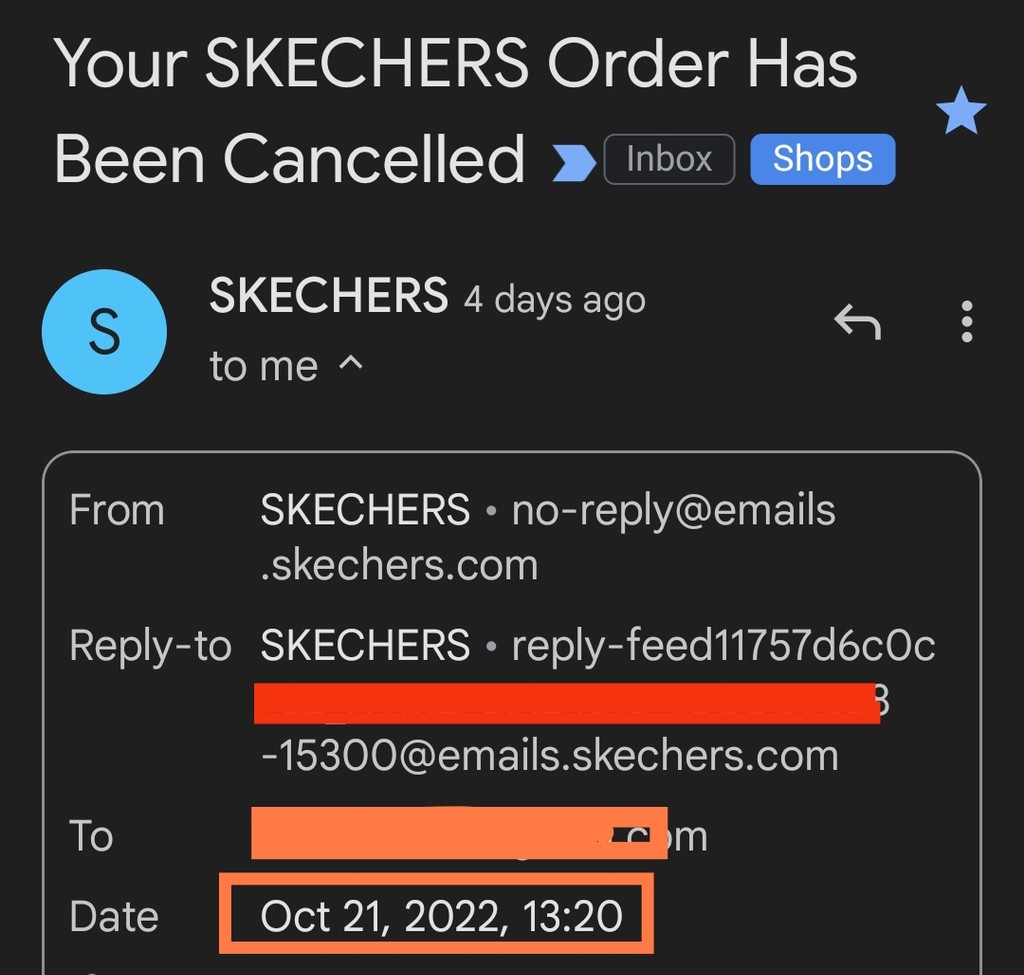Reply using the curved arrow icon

==

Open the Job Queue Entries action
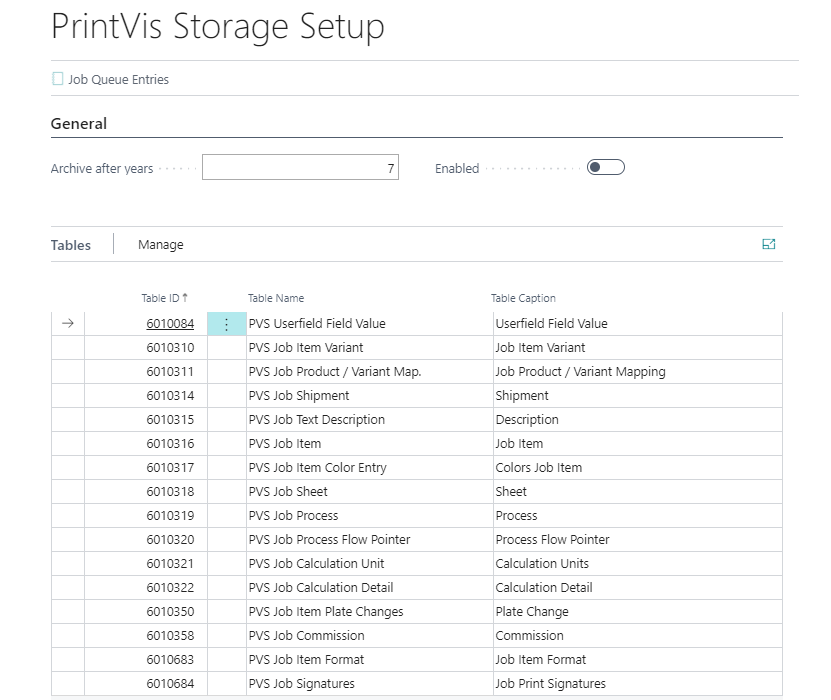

--

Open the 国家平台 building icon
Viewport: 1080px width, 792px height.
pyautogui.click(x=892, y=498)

> **Task description**: Starting with the line that contains "Open the 国家平台 building icon" and going on through the line that contains "pyautogui.click(x=892, y=498)", write out this stretch of the material again with "building icon" swapped for "building symbol" and everything else left as it is.

> **Reply to the exercise**:
Open the 国家平台 building symbol
Viewport: 1080px width, 792px height.
pyautogui.click(x=892, y=498)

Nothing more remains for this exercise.